Effects of angiotensin-converting enzyme inhibitors and angiotensin II type 1 receptor antagonists in rats with heart failure - Role of kinins and angiotensin II type 2 receptors

Angiotensin-converting enzyme inhibitors (ACEi) improve cardiac function and remodeling and prolong survival in patients with heart failure (HF). Blockade of the renin-angiotensin system (RAS) with an angiotensin II type 1 receptor antagonist (AT(1)-ant) may have a similar beneficial effect. In addition to inhibition of the RAS, ACEi may also act by inhibiting kinin destruction, whereas AT(1)-ant may block the RAS at the level of the AT(1) receptor and activate the angiotensin II type 2 (AT(2)) receptor. Using a model of HF induced by myocardial infarction (MI) in rats, we studied the role of kinins in the cardioprotective effect of ACEi.

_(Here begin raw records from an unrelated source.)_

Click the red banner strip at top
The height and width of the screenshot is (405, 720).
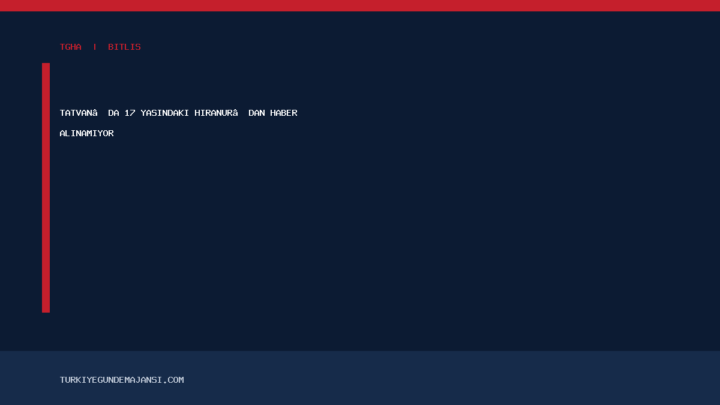(x=360, y=6)
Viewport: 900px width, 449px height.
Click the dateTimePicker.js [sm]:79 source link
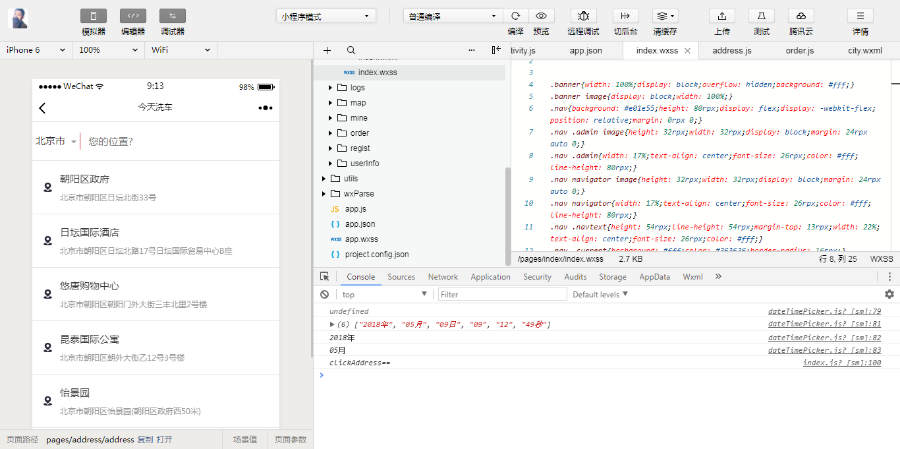[x=823, y=311]
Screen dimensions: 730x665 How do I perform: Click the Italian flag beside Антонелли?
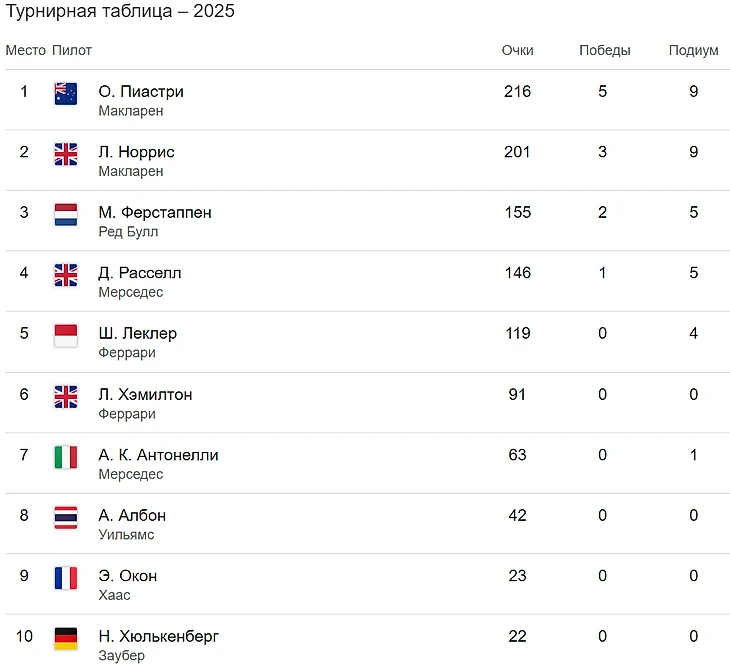pyautogui.click(x=66, y=457)
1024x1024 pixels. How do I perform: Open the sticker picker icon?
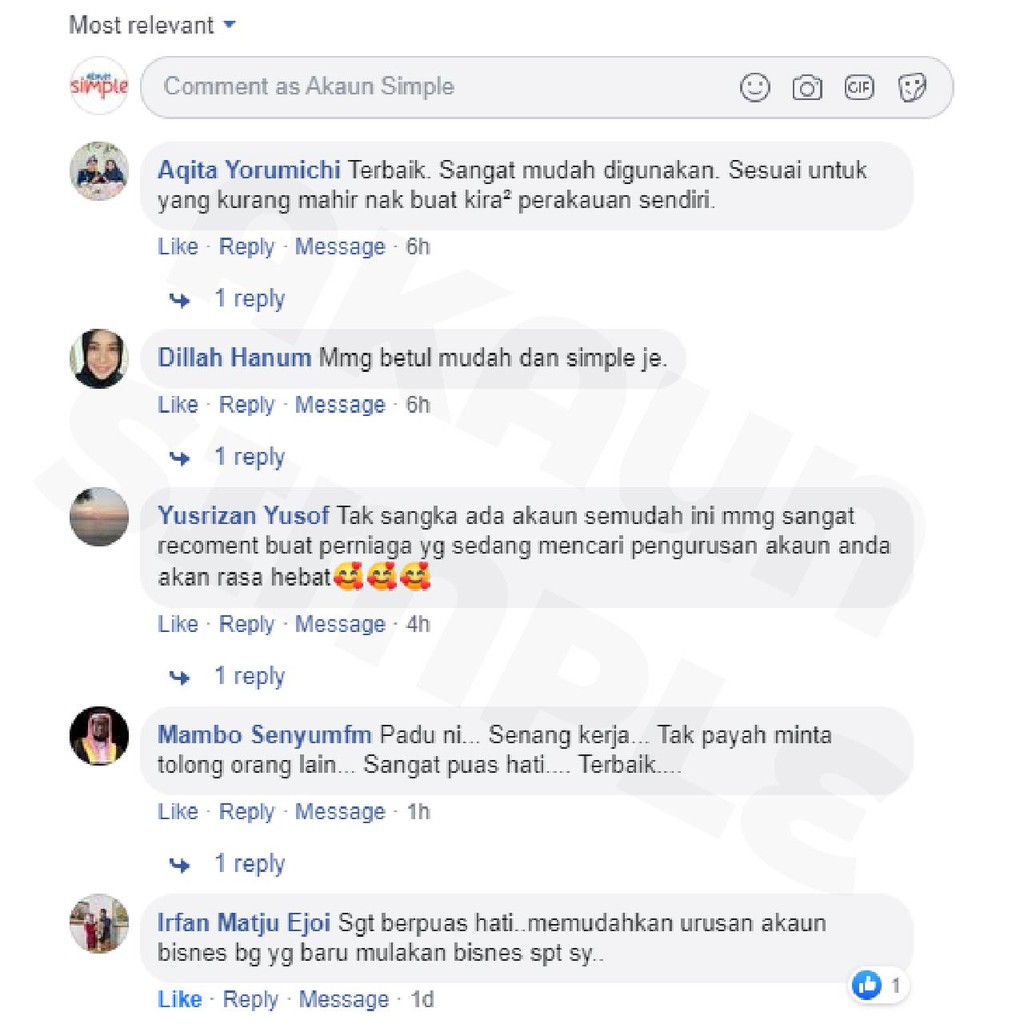tap(912, 88)
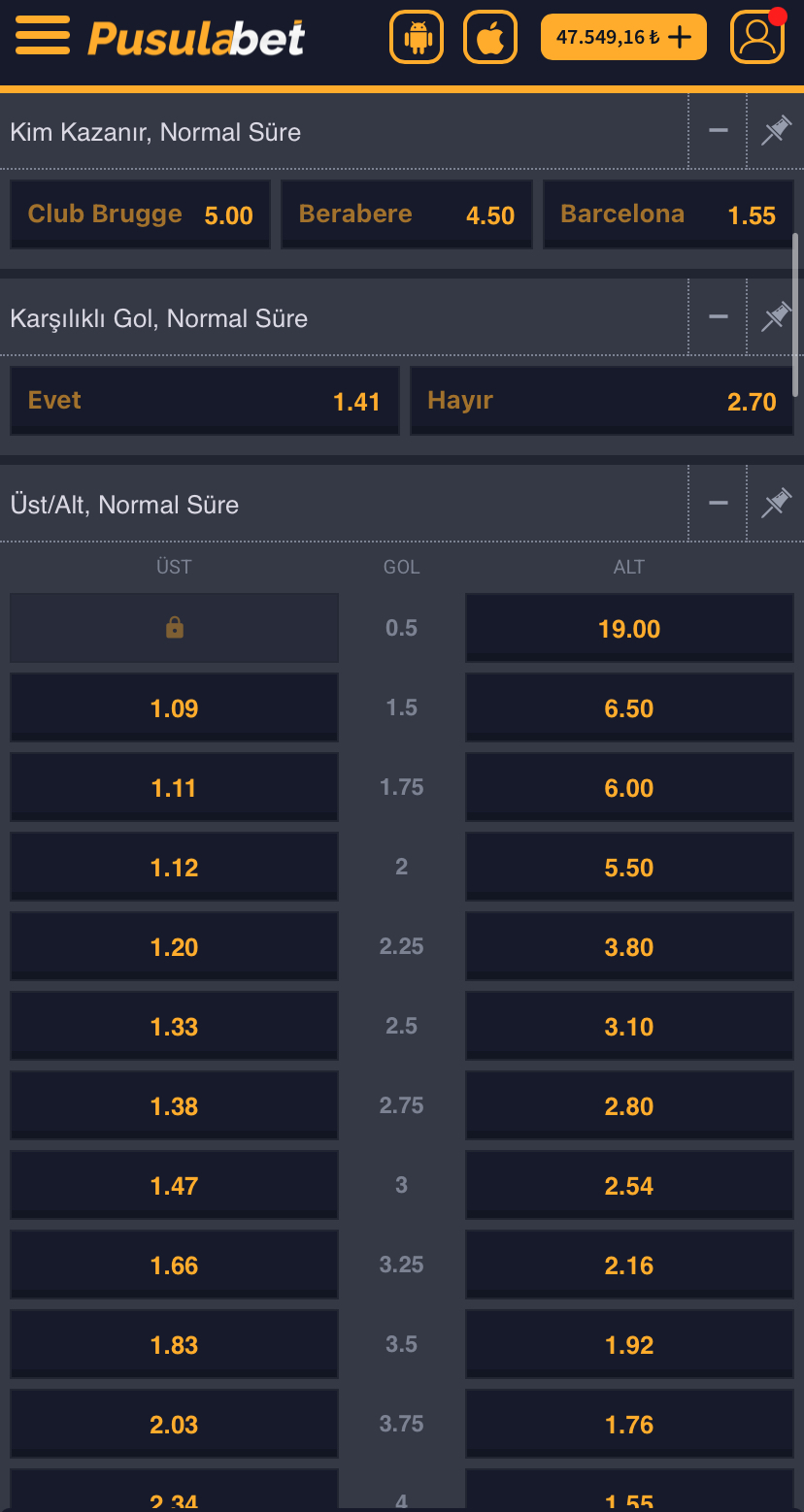Collapse the Üst/Alt, Normal Süre section

719,504
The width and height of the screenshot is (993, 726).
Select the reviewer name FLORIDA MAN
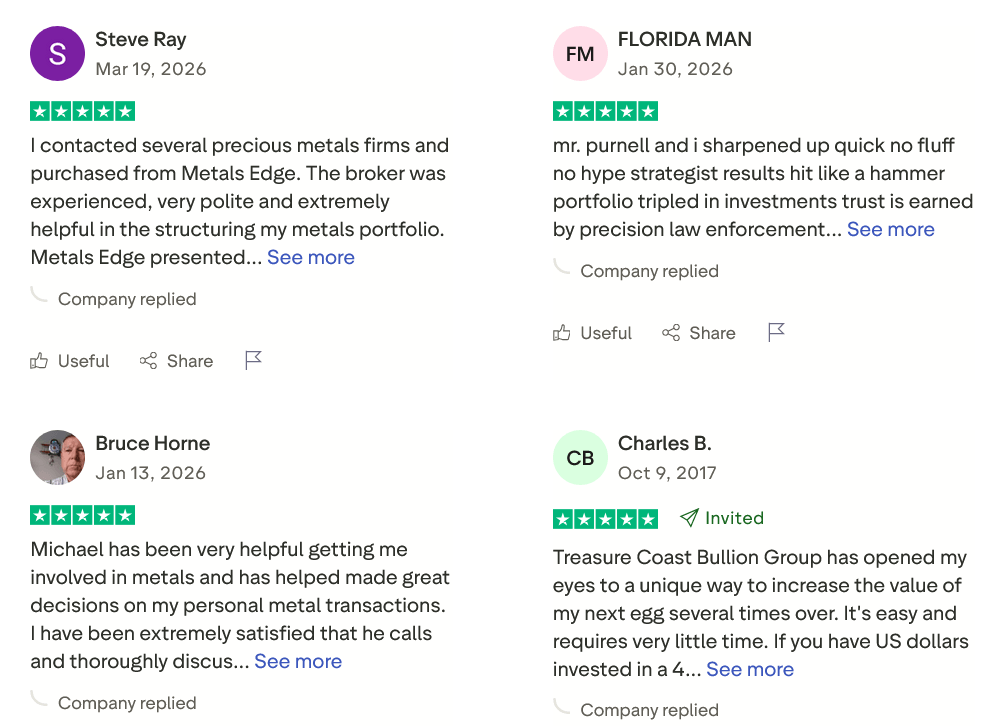click(x=684, y=39)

We also investigated whether an AT(1)-ant has a similar effect and whether these effects are partly due to activation of the AT(2) receptor. Two months after MI, rats were treated for 2 mo with: (a) vehicle; (b) the ACEi ramipril, with and without the B-2 receptor antagonist icatibant (B-2-ant); or (c) an AT(1)-ant with and without an AT(2)-antagonist (AT(2)-ant) or B-2-ant. Vehicle-treated rats had a significant increase in left ventricular end-diastolic (LVEDV) and end-systolic volume (LVESV) as well as interstitial collagen deposition and cardiomyocyte size, whereas ejection fraction was decreased. Left ventricular remodeling and cardiac function were improved by the ACEi and AT(1)-ant. The B-2-ant blocked most of the cardioprotective effect of the ACEi, whereas the effect of the AT(1)-ant was blocked by the AT(2)-ant. The decreases in LVEDV and LVESV caused by the AT(1)-ant were also partially blocked by the B-2-ant. We concluded that (a) in HF both ACEi and AT(1)-ant have a cardioprotective effect, which could be due to either a direct action on the heart or secondary to altered hemodynamics, or both; and (b) the effect of the ACEi is mediated in part by kinins, whereas that of the AT(1)-ant is triggered by activation of the AT(2) receptor and is also mediated in part by kinins. We speculate that in HF, blockade of AT(1) receptors increases both renin and angiotensins; these angiotensins stimulate the AT(2) receptor, which in turn may play an important role in the therapeutic effect of the AT(1)-ant via kinins and other autacoids.